April 6, 2018

Media Inquiries

  Tara Rabin
  240-402-3157

"The FDA recognizes that judicious treatment of pain requires access to a broad range of medical products. While we are committed to making safe and effective pain management tools available, including nonaddictive options, it’s important that those considering use of such products also have access to balanced, factual information on their risks, benefits, and appropriate uses,” said Douglas Throckmorton, M.D., deputy center director for regulatory programs in the FDA’s Center for Drug Evaluation and Research. “Today’s action helps to fulfill a need for additional nonaddictive pain management tools by providing a new option for certain patients that can last up to 72 hours following surgery; however, its new use is limited to individuals who will undergo shoulder surgeries. We are taking careful steps to make sure that health care professionals treating pain are armed with this important information about the product’s approved uses as well as its limitations in order to make the best pain management decisions for a patient’s unique needs."

The U.S. Food and Drug Administration today approved a new indication for Exparel (bupivacaine Liposome injectable suspension) for use as an interscalene brachial plexus nerve block to produce post-surgical regional analgesia following shoulder surgery in adults. Interscalene brachial plexus nerve block works by anesthetizing the body’s nerves nearest the shoulder in order to help curb pain. Exparel is intended for use as a nerve block to relieve pain associated with shoulder surgery for a period of 48 to 72 hours following administration.
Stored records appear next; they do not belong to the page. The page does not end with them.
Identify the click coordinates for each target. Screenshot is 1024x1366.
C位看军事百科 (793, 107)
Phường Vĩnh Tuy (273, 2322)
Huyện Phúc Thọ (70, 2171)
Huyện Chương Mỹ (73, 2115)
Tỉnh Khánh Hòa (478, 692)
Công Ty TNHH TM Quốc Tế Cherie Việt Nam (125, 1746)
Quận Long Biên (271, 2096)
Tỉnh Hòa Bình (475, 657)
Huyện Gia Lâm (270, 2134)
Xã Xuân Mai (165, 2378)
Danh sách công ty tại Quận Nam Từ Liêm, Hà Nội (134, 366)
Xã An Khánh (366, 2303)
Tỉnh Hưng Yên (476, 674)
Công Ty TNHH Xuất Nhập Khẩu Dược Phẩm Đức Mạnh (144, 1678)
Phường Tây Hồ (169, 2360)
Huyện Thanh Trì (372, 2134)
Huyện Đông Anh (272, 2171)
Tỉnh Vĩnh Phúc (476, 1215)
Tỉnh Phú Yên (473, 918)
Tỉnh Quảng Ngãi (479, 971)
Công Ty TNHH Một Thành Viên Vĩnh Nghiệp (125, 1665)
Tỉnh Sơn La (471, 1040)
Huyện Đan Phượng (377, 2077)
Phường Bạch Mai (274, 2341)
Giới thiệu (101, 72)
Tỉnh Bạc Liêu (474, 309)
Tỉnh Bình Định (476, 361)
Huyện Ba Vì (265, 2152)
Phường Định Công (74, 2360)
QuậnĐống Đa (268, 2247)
Exparel’s new indication is being approved based on the results of one multicenter clinical study, which demonstrated that the product is safe and effective for use as an interscalene brachial plexus nerve block to provide post-surgical regional analgesia for shoulder surgeries, such as total shoulder arthroplasty and rotator cuff repair. In accordance with recommendations made by an FDA advisory committee in February, the agency has determined that clinical trial data is not sufficient to support the general use of Exparel for regional nerve blocks for post-surgical analgesia other than shoulder surgery. As such, the product’s updated labeling approved today clearly articulates both Exparel’s limitations of use as well as the most up-to-date safety and efficacy data associated with its new interscalene brachial plexus nerve block for post-surgical analgesia indication.

In 2011, Exparel was approved for local administration to provide post-surgical analgesia. The FDA is granting approval for Exparel’s new indication for use in interscalene brachial plexus nerve block for post-surgical analgesia for shoulder surgery to Pacira Pharmaceuticals Inc.

The FDA, an agency within the U.S. Department of Health and Human Services, protects the public health by assuring the safety, effectiveness, and security of human and veterinary drugs, vaccines and other biological products for human use, and medical devices. The agency also is responsible for the safety and security of our nation’s food supply, cosmetics, dietary supplements, products that give off electronic radiation, and for regulating tobacco products.